O debate sempre salutar, quando realizado com honestidade intelectual, sobre a despenalização da eutanásia está na ordem do dia. Pela mão dos partidos políticos com assento parlamentar. Só que a mais do que previsível entrada de rompante no debate por parte da hierarquia católica e de alguns leigos católicos ricos levanta uma outra questão, qual é a de saber se é lícito matar um salutar debate como este com slogans, como ela e eles, em coro, estão a fazer por estes dias. Perante o que nos é dado ler, ver e ouvir, tenho que afirmar aqui que semelhante postura eclesiástica é moral e eticamente insustentável, embora rotineira nos países onde a igreja católica de Roma é estatisticamente maioritária, como é o caso de Portugal. Escrevo, Estatisticamente maioritária, já que, na prática de todos os dias, a esmagadora maioria da população portuguesa é o que com propriedade se pode chamar católica agnóstica ou ateia, uma espécie de pesado lastro sócio-cultural rasca que impede a sociedade de se desenvolver de dentro para fora em humano relacional, até se assumir e aos seus destinos com a saudável maturidade que só mesmo a liberdade promove, garante e alimenta.
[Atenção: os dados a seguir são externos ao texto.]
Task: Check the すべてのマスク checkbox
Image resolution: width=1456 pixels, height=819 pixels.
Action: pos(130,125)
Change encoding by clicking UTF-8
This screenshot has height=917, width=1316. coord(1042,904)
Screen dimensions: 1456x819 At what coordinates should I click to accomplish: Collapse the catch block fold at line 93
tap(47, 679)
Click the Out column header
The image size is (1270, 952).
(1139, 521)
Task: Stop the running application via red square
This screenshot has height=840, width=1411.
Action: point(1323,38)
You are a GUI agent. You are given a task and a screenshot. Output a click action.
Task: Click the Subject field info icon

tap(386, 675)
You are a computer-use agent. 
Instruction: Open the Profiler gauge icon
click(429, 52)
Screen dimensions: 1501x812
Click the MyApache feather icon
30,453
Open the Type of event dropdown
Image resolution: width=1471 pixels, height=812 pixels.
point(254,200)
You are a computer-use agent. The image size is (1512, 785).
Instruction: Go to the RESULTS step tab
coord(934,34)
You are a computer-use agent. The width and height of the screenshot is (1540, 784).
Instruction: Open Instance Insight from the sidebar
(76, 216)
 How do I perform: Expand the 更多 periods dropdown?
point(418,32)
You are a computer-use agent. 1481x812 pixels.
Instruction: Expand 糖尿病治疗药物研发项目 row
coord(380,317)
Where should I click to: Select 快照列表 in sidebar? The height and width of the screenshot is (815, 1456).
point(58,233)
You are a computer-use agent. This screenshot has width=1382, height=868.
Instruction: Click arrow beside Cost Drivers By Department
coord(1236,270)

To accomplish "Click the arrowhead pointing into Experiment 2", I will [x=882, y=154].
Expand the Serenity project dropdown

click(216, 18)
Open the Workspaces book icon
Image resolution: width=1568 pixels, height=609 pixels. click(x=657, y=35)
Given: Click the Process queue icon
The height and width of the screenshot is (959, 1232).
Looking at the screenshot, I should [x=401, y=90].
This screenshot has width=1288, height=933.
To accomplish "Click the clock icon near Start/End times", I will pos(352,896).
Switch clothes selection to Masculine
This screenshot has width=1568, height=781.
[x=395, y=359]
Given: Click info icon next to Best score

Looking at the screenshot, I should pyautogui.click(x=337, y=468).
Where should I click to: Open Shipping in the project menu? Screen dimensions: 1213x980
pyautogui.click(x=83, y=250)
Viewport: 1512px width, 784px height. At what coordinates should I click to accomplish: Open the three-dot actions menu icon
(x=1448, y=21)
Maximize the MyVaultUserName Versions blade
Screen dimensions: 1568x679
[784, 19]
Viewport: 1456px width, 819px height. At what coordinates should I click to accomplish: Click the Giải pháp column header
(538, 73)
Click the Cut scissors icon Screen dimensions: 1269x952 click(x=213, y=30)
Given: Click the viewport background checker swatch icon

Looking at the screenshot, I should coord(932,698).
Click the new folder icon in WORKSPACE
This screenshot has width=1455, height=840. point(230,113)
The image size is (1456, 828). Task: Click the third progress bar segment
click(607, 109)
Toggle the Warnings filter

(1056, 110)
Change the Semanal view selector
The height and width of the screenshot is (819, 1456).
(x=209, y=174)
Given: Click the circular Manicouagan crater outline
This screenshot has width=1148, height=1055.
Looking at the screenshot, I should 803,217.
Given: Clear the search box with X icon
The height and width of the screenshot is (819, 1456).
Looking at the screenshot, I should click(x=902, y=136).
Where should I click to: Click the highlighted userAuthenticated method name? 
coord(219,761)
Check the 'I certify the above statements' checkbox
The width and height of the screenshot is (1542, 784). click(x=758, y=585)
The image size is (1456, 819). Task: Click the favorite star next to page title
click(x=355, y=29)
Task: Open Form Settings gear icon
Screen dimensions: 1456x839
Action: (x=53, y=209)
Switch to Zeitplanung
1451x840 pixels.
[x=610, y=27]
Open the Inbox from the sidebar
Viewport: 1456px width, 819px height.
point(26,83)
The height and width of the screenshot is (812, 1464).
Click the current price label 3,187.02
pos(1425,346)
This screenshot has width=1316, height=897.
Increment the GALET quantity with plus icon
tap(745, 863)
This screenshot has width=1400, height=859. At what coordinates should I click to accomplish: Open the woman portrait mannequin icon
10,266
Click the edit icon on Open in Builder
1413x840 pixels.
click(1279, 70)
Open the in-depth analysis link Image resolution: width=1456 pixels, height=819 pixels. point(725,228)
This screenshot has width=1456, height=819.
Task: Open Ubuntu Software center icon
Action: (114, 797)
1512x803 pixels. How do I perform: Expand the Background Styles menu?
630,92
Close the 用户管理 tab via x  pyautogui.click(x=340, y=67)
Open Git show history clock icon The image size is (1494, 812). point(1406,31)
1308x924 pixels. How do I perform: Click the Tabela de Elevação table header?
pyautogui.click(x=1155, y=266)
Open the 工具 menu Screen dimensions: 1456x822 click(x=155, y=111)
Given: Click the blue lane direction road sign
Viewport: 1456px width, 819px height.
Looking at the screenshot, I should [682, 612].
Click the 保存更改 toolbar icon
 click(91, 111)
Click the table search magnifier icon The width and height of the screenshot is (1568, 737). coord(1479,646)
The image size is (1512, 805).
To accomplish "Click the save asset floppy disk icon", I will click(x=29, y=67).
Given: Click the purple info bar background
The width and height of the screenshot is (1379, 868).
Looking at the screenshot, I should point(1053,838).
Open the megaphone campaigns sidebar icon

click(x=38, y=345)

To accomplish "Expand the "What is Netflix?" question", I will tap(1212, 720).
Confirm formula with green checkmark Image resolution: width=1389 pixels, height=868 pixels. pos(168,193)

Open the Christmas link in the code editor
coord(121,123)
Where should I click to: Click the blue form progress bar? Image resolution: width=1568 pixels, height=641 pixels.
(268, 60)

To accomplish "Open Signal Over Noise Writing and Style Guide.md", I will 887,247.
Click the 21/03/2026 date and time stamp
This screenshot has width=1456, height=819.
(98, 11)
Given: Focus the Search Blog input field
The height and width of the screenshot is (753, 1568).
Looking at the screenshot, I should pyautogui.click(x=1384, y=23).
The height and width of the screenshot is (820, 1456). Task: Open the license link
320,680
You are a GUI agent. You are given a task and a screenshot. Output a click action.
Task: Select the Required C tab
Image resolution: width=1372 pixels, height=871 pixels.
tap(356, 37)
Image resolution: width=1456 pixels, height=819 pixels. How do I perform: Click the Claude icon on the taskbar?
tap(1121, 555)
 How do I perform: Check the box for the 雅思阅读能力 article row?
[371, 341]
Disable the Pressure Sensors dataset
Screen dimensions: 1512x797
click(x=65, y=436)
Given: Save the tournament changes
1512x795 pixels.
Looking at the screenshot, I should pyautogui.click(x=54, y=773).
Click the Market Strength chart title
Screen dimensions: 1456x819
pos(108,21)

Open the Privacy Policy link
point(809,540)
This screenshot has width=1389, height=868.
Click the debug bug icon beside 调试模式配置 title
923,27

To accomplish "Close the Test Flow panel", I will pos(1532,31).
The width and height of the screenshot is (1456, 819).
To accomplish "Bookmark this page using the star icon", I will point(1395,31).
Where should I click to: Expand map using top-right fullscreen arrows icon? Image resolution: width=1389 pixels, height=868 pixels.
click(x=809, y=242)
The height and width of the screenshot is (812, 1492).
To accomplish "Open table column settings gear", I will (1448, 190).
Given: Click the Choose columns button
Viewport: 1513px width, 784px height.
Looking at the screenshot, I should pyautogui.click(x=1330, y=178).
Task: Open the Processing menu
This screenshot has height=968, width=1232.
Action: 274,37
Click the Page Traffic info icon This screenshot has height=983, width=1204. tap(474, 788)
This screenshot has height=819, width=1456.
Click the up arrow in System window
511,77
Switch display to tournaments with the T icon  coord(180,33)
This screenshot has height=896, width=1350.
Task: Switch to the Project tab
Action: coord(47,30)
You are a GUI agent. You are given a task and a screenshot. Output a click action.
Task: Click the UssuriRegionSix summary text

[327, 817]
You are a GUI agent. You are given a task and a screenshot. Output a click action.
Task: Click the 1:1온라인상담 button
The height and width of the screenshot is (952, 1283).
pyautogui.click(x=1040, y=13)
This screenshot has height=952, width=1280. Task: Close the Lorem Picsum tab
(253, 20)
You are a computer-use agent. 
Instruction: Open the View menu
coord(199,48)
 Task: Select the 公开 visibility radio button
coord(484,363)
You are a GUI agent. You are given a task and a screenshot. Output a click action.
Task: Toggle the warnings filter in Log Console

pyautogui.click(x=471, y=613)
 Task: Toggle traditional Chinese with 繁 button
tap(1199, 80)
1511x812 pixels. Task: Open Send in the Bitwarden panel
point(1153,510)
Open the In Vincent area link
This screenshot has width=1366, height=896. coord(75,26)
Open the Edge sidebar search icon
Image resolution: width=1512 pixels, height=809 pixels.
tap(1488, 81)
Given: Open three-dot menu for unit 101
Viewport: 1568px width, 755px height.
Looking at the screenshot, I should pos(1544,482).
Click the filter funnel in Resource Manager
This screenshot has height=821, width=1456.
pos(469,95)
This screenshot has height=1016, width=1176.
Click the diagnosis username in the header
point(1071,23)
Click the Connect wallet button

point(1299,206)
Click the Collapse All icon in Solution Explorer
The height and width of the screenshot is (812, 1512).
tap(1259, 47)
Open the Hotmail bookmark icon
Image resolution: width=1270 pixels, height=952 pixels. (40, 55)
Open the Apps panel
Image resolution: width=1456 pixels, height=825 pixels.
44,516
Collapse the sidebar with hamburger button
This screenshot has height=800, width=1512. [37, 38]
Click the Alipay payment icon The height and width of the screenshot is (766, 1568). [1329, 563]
Felizmente, a maioria dos deputados da AR já não respira os necrófilos ambientes das sacristias e dos templos, espaços de crime mental organizado, onde as populações, nos séculos de Cristandade, conheceram e ainda conhecem sucessivas lavagens ao cérebro, via baptismo imposto pouco depois de se nascer, catequeses e missas de crianças, de jovens e de famílias, totalmente despojadas de ciência e de bom-senso, de estética e de ética. Tudo nesse universo clerical e eclesiástico está exclusivamente em função de um conceito de deus distante dos seres humanos, intermediado pelos respectivos clérigos e sacerdotes, numa cadeia de poder onde não cabem os seres humanos com voz e vez, tratados todos como menores, eternos pagadores de promessas e portadores de endémicos medos que remontam aos primórdios da Humanidade.
Despenalizar a eutanásia. O objectivo da Lei em debate que se deseja ver aprovada e promulgada é extraordinariamente humanizador, já que se apresenta enriquecido de múltiplos dados científicos, os grandes aliados da Fé de Jesus, a única que nos dignifica, pois nos potencia, de dentro para fora, para vivermos na história como se Deus não existisse. O mesmo é dizer, Tudo o que tem a ver com o ser-viver humano na história é da nossa inteira e exclusiva responsabilidade. Pelo que invocar deus, por tudo e por nada, como faz por exemplo o papa Francisco nos seus twitter diários é ofender-nos a nós próprios e uns aos outros. Também no relacionado com a despenalização da eutanásia. Como já sucedeu, há não muitos anos, com a despenalização do aborto.
Uma coisa fica clara em todos os projectos que estão para debate na AR: a Lei que, no final, vier a ser aprovada por maioria não permite, muito menos manda matar as pessoas doentes em fase terminal, como sugerem os milhares de panfletos-slogans católicos espalhados pelo país. De resto, a decisão de recorrer à chamada morte assistida cabe exclusivamente a cada pessoa doente em fase terminal. Não se trata, obviamente, de uma lei fomentadora do suicídio. O que se pretende é que os clínicos que, a pedido da pessoa doente em fase terminal e clinicamente irreversível, se disponham a ajudá-la a bem morrer, não venham a ser depois penalizados pelos tribunais.
Entretanto, toda a nossa prática política há-de visar bons viveres históricos para todos, de modo que sejam viveres de qualidade e em abundância. Porque a dor e o sofrimento são sempre males a combater. E quando há bons viveres, morrer é tão natural como nascer, já que da arte de bem viver brota, como fruto maduro, a arte de bem morrer. Por isso, canto: E a Morte quando chegar /é bem-vinda. Sou Rio que chega ao Mar /Coisa linda!